--- START OF The input ---

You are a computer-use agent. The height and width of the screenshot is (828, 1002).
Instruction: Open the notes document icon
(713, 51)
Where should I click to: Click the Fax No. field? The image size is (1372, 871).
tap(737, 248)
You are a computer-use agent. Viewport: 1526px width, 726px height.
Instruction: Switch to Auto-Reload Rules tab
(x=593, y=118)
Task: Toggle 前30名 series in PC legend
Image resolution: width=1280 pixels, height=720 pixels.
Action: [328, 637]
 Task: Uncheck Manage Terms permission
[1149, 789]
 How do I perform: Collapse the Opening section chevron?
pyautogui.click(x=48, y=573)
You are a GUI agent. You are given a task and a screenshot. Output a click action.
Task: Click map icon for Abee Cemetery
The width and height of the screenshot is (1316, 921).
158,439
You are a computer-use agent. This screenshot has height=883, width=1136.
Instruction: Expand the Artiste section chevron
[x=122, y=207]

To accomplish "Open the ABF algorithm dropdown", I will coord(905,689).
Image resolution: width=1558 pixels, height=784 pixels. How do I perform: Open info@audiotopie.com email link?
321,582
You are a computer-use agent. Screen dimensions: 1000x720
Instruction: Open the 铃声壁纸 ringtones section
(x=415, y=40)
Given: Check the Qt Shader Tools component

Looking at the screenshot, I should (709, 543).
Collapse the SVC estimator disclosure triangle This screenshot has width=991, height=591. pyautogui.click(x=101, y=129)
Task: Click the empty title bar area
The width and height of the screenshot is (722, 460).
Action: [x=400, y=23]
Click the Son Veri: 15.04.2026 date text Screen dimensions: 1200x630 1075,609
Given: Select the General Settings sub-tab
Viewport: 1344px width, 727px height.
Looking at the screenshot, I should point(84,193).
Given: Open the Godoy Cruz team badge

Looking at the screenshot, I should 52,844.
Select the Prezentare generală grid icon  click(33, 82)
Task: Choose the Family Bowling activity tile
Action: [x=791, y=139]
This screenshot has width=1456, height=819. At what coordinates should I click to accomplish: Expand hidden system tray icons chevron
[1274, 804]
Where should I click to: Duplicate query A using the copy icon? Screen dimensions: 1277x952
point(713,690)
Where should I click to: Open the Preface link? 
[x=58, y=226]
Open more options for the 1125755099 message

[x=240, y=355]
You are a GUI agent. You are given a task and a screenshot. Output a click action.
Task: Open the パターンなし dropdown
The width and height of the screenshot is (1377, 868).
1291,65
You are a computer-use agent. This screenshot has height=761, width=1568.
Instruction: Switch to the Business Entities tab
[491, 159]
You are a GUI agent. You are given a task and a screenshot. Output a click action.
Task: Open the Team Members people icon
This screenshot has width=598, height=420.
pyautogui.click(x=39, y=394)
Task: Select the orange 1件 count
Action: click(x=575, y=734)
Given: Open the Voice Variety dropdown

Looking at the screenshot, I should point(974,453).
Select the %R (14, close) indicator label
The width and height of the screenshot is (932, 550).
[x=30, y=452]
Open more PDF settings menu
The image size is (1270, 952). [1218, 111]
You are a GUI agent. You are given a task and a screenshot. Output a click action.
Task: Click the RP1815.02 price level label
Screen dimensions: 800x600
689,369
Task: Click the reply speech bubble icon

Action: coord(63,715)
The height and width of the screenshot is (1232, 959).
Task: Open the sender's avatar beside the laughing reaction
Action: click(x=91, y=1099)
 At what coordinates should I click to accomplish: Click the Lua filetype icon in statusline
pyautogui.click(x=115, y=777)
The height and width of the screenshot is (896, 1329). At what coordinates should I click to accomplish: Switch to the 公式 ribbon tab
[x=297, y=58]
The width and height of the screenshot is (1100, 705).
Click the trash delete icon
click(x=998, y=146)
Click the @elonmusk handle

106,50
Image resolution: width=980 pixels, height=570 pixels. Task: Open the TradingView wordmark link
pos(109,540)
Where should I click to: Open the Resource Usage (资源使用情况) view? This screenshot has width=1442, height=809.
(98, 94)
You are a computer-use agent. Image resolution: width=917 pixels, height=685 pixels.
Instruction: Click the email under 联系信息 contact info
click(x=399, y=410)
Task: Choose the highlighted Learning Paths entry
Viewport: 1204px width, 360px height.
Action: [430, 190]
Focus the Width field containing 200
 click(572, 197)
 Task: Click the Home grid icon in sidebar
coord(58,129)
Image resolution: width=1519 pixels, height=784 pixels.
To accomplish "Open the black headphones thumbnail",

--- END OF The input ---

Reproduce all of the entries above word for word, without changing anything.

◆ Written reply ◆
You are a computer-use agent. The height and width of the screenshot is (828, 1002).
Instruction: Open the notes document icon
(713, 51)
Where should I click to: Click the Fax No. field? The image size is (1372, 871).
tap(737, 248)
You are a computer-use agent. Viewport: 1526px width, 726px height.
Instruction: Switch to Auto-Reload Rules tab
(x=593, y=118)
Task: Toggle 前30名 series in PC legend
Image resolution: width=1280 pixels, height=720 pixels.
Action: [328, 637]
 Task: Uncheck Manage Terms permission
[1149, 789]
 How do I perform: Collapse the Opening section chevron?
pyautogui.click(x=48, y=573)
You are a GUI agent. You are given a task and a screenshot. Output a click action.
Task: Click map icon for Abee Cemetery
The width and height of the screenshot is (1316, 921).
158,439
You are a computer-use agent. This screenshot has height=883, width=1136.
Instruction: Expand the Artiste section chevron
[x=122, y=207]

To accomplish "Open the ABF algorithm dropdown", I will coord(905,689).
Image resolution: width=1558 pixels, height=784 pixels. How do I perform: Open info@audiotopie.com email link?
321,582
You are a computer-use agent. Screen dimensions: 1000x720
Instruction: Open the 铃声壁纸 ringtones section
(x=415, y=40)
Given: Check the Qt Shader Tools component

Looking at the screenshot, I should (709, 543).
Collapse the SVC estimator disclosure triangle This screenshot has width=991, height=591. pyautogui.click(x=101, y=129)
Task: Click the empty title bar area
The width and height of the screenshot is (722, 460).
Action: [x=400, y=23]
Click the Son Veri: 15.04.2026 date text Screen dimensions: 1200x630 1075,609
Given: Select the General Settings sub-tab
Viewport: 1344px width, 727px height.
Looking at the screenshot, I should point(84,193).
Given: Open the Godoy Cruz team badge

Looking at the screenshot, I should 52,844.
Select the Prezentare generală grid icon  click(33, 82)
Task: Choose the Family Bowling activity tile
Action: [x=791, y=139]
This screenshot has width=1456, height=819. At what coordinates should I click to accomplish: Expand hidden system tray icons chevron
[1274, 804]
Where should I click to: Duplicate query A using the copy icon? Screen dimensions: 1277x952
point(713,690)
Where should I click to: Open the Preface link? 
[x=58, y=226]
Open more options for the 1125755099 message

[x=240, y=355]
You are a GUI agent. You are given a task and a screenshot. Output a click action.
Task: Open the パターンなし dropdown
The width and height of the screenshot is (1377, 868).
1291,65
You are a computer-use agent. This screenshot has height=761, width=1568.
Instruction: Switch to the Business Entities tab
[491, 159]
You are a GUI agent. You are given a task and a screenshot. Output a click action.
Task: Open the Team Members people icon
This screenshot has width=598, height=420.
pyautogui.click(x=39, y=394)
Task: Select the orange 1件 count
Action: click(x=575, y=734)
Given: Open the Voice Variety dropdown

Looking at the screenshot, I should point(974,453).
Select the %R (14, close) indicator label
The width and height of the screenshot is (932, 550).
[x=30, y=452]
Open more PDF settings menu
The image size is (1270, 952). [1218, 111]
You are a GUI agent. You are given a task and a screenshot. Output a click action.
Task: Click the RP1815.02 price level label
Screen dimensions: 800x600
689,369
Task: Click the reply speech bubble icon

Action: coord(63,715)
The height and width of the screenshot is (1232, 959).
Task: Open the sender's avatar beside the laughing reaction
Action: click(x=91, y=1099)
 At what coordinates should I click to accomplish: Click the Lua filetype icon in statusline
pyautogui.click(x=115, y=777)
The height and width of the screenshot is (896, 1329). At what coordinates should I click to accomplish: Switch to the 公式 ribbon tab
[x=297, y=58]
The width and height of the screenshot is (1100, 705).
Click the trash delete icon
click(x=998, y=146)
Click the @elonmusk handle

106,50
Image resolution: width=980 pixels, height=570 pixels. Task: Open the TradingView wordmark link
pos(109,540)
Where should I click to: Open the Resource Usage (资源使用情况) view? This screenshot has width=1442, height=809.
(98, 94)
You are a computer-use agent. Image resolution: width=917 pixels, height=685 pixels.
Instruction: Click the email under 联系信息 contact info
click(x=399, y=410)
Task: Choose the highlighted Learning Paths entry
Viewport: 1204px width, 360px height.
Action: [430, 190]
Focus the Width field containing 200
 click(572, 197)
 Task: Click the Home grid icon in sidebar
coord(58,129)
Image resolution: width=1519 pixels, height=784 pixels.
To accomplish "Open the black headphones thumbnail",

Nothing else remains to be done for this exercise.